Revinylization #30: The Giant Steps of Electric Recording Company’s Coltrane
I’ve never written about ultra-boutique reissues from the London-based Electric Recording Company. Pressed in quantities of around 300, each title sells out within days (or hours) of release, despite being priced at $400 or more. Why review what you can’t have?
But now ERC has released a meticulous mono pressing of Giant stepJohn Coltrane’s first author masterpiece, so now is a good time to step in and say something about the company in general and this album in particular.
Many eyeballs have jumped on this label’s eccentricities: its obsession with reproducing vintage pressings as accurately as possible, down to its mastery of original analog tapes on Lyrec/EMI tube tape recorders and Ortofon cutting heads; his equally intense dedication to matching the finely lettered and color-restored covers; its eccentric business model. I’m not here to comment on that last factor. Pete Hutchison, the company’s founder, said his processes were so expensive that albums wouldn’t cost less even if he scored more, and his profit margins are surprisingly low anyway. I’ll take him at his word. As to whether the albums are worth it, stereophilic is not the ideal forum to weigh questions of price and value.
Some time ago, I found myself on the ERC competitor list. (I didn’t ask to be put there, but I didn’t protest either.) From what I’ve heard, I’d say this: if you hear that ERC is about to release a album you like, order a copy. In the unlikely event that it disappoints, you can probably sell it for cost or more. (I have not resold any of the albums sent to me; to do so would be a violation of review ethics.)

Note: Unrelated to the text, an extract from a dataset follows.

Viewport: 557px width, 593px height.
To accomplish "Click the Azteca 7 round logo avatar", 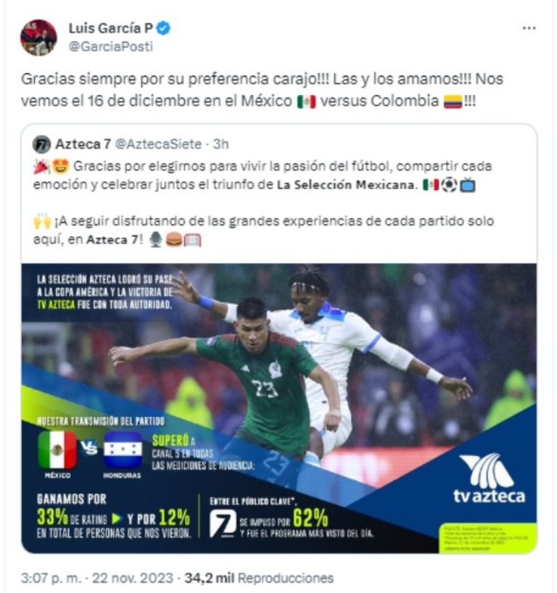I will point(41,144).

Giant step is a remarkable release for at least two reasons. First, it is, in my opinion, the best – and certainly the most important – of the 14 jazz albums that ERC has reissued so far. It is Coltrane’s decisive break from sideman (which he had always been before, even when recording albums under his own name) to leader, and – not unrelated – the first album for which he composed all the pieces. Six of the album’s seven tracks were recorded in May 1959, just two weeks after ‘Trane’s work on Miles Davis’s kind of blueyet his approach to music marks a dramatic departure here. kind of blue was the pinnacle of Miles’ experience with modal jazz, where changes are built on scales, not chords; most parts on Giant step, especially the two most innovative—the title track and “Countdown”—were built on chords: chords nested within chords, chords stacked upon chords, chords within incredibly fast progressions. These are challenges that every young jazz saxophonist tries to overcome. It’s the most complex, frenetic and orderly fusion of freedom and structure in jazz history. These are tracks to awaken the mind and the body.

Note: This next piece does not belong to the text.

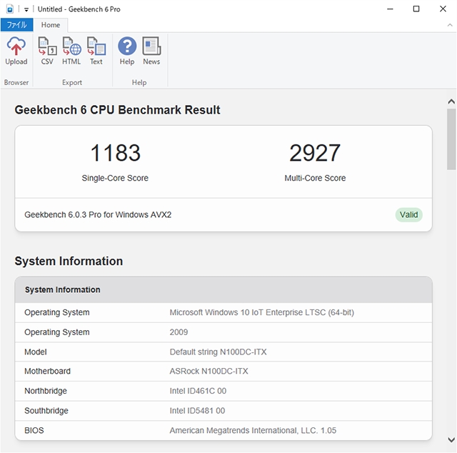Screen dimensions: 457x453
Task: Export the results as CSV
Action: tap(47, 51)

The other five tracks are fairly conventional, albeit at a very high level; Coltrane was still working on a multitude of ideas, and he wouldn’t make sense of them for a few years, when he left Atlantic for Impulse! and forms his “classic quartet” with pianist McCoy Tyner, bassist Jimmy Garrison and drummer Elvin Jones. On Giant step, he’s backed by a unique but perfectly suited rhythm section: pianist Tommy Flanagan, bassist Paul Chambers (the only comrade in Miles’ sextet) and drummer Art Taylor. Yet for one of his tracks, “Naima” – perhaps Coltrane’s most magnificent ballad, recorded months later, in December 1959 – he brought in the rest of Miles’ rhythm section (pianist Wynton Kelly and drummer Jimmy Cobb), and it’s the only track on this album that evokes the mood and colors of kind of blue. (As I said, he was still working on a lot of ideas and would continue to do so even after he found the sound he was looking for, with supreme love.)
The second reason why this Giant step is a remarkable release is that it comes from the vaults of Atlantic Records, which audiophile labels have yet to scour. Rhino Records dived deepest several years ago, releasing a box set, on LP and CD, of Coltrane’s seven Atlantic albums and, a little later, Ornette Coleman’s 10 Atlantics, both collections recorded in 1959 -1961.
Those Rhinos sounded pretty good, but nothing like this ERC, which just sounds amazing. Coltrane’s tenor sax comes out of the soundstage, 3D, overflowing with brass, billowing with air: you can practically see it blowing into the mouthpiece. Piano tones, chords and harmonics are crystal clear, as are Chambers’ bass rides, something you can’t tell from any other reissue of this album. The drums are a bit off (as they were, I suspect, on the original tapes), although all of the drum tracks, and all of the beats within the beats, are clear and punchy.
This version is mastered from the mono tapes. I don’t usually understand mavens who prefer mono even when an album was also recorded in stereo, but they’re right this time: mono works better here. On the stereo version, Tom Dowd, the original engineer, framed the sound, putting some musicians in the left speaker, others in the right speaker, as was common at the time. It’s less distracting, and it makes the music more cohesive, to put them all right in the middle.
It’s a vital album, laid out as clearly as we’re likely to hear.